Corpora: Children's or Graded Corpora Query Results

From: T Murphy (tmorpheme@hotmail.com)
Date: Thu Jul 06 2000 - 03:40:29 MET DST

  • Next message: Thorsten Brants: "Corpora: LINC-2000 Call for participation"

    I believe it's my obligation to report back to the list on the results of my
    query. I asked about the "existence of children's corpora -- in the sense of
    books for children, whether textbooks, novels for children or young adults,
    vocabulary-graded readers and so on".

    The results weren't fantastic, but it looks as though it may get better over
    the next few years. Copyright problems seem to be a major concern at the
    moment, slowing progress on the corpora that are being created.

    1. Quentin Allan, who is with the Teachers of English Language Education
    Centre (TELEC) in the Department of Curriculum Studies at the University of
    Hong Kong, provided me with what I thought was the most promising lead.

    He is in the process of developing a TeleCorpus, a computer-based collection
    of writing which is relevant to primary and secondary teachers in Hong Kong.

    TeleCorpus is in two parts: the TeleNex Learner Corpus (primary and
    secondary), and the TeleNex Corpus of Modern English. It¡¯s part of the
    TELEC project (Teachers of English Language Education Centre).
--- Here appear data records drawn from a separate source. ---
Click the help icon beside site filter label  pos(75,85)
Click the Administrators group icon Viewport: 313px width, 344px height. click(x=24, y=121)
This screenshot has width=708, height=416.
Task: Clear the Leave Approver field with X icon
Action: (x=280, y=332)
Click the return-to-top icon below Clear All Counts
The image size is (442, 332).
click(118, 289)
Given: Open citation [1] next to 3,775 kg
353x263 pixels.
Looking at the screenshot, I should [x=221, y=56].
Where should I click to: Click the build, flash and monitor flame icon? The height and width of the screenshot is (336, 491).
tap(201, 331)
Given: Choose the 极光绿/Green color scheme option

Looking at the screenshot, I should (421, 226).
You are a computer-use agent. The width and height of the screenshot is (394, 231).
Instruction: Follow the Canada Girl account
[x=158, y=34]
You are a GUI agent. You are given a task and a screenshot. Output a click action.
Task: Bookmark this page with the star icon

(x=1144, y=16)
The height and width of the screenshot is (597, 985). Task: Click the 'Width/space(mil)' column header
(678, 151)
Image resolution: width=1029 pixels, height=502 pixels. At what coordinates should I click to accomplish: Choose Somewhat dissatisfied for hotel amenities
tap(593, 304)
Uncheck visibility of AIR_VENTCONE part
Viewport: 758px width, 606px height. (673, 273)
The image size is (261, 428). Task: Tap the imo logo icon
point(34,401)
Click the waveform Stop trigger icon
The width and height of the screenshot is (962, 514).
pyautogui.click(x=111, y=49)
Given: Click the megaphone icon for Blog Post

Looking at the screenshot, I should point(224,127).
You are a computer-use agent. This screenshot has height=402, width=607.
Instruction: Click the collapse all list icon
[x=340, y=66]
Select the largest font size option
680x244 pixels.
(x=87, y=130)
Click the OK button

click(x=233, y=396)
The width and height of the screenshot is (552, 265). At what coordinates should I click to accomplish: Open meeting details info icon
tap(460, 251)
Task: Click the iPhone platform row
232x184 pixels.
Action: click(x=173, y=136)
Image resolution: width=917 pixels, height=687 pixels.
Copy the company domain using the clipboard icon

    The relevant part may be found here: http://www.telenex.hku.hk

    They're also developing a concordancer for English teachers to use as an
    access tool for the various corpora they've developed:

    The TeleNex Corpus collection consists of:

         a corpus of primary students' writing
         a corpus of secondary students writing (and transcriptions of oral
    presentations from
         Form 7 students)
         a corpus of general English (transcriptions of spoken English from the
    UK, feature
         articles from the SCMP, etc.)
         a corpus of texts which are relevant to the primary level English
    classroom (graded
         readers, fairy tales, etc.)

    2. For classic children's literature, I was reminded by Christopher Tribble
    to check out Project Gutenberg http://www.promo.net/pg/.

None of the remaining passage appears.